***** Dataset content *****

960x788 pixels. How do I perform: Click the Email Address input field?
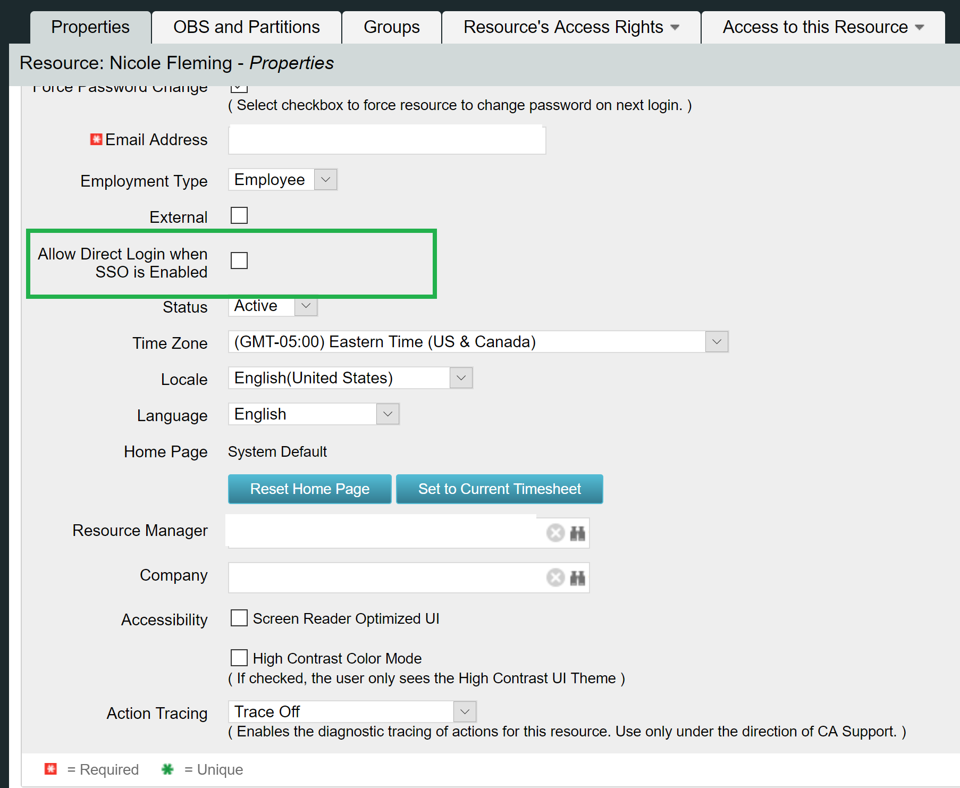[x=387, y=140]
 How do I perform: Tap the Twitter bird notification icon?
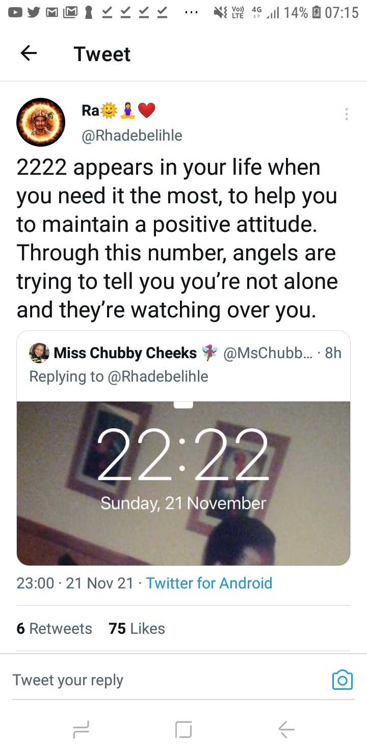click(x=33, y=12)
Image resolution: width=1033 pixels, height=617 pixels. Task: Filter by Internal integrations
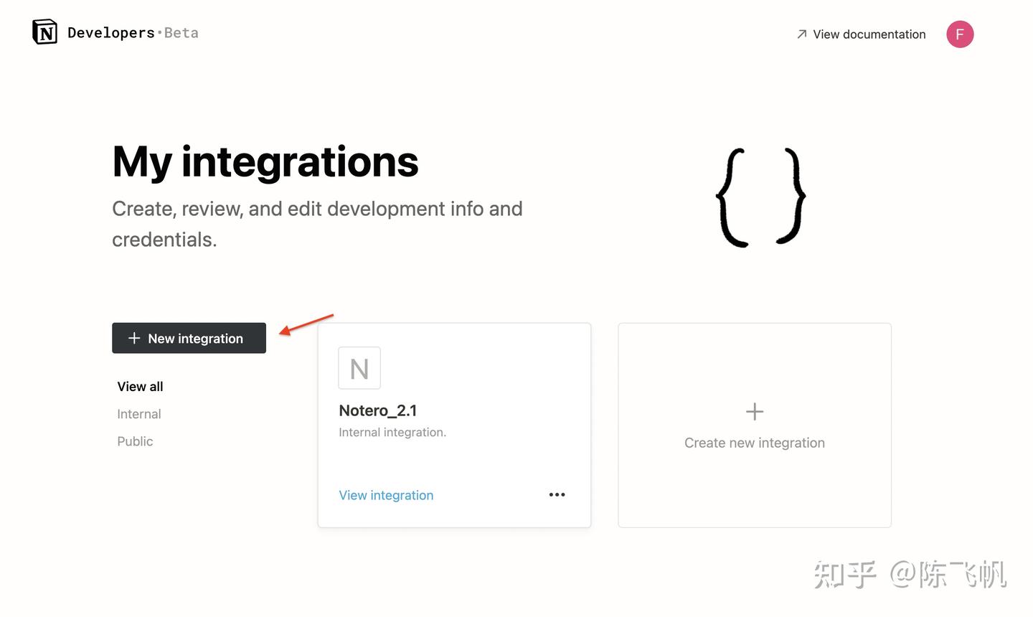point(139,414)
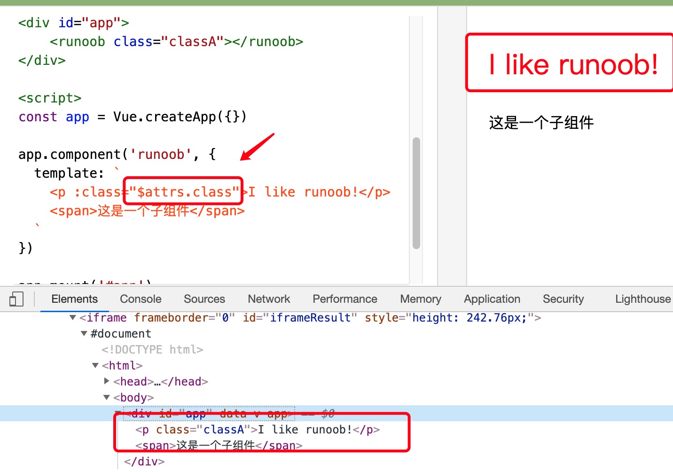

*****

== Instructions to follow ==
Only the text of the records belongs in your answer, repeated exactly; the pictures stay out.

== Response to this exercise ==
960x788 pixels. How do I perform: Click the Email Address input field?
[x=387, y=140]
 How do I perform: Tap the Twitter bird notification icon?
click(x=33, y=12)
Image resolution: width=1033 pixels, height=617 pixels. Task: Filter by Internal integrations
point(139,414)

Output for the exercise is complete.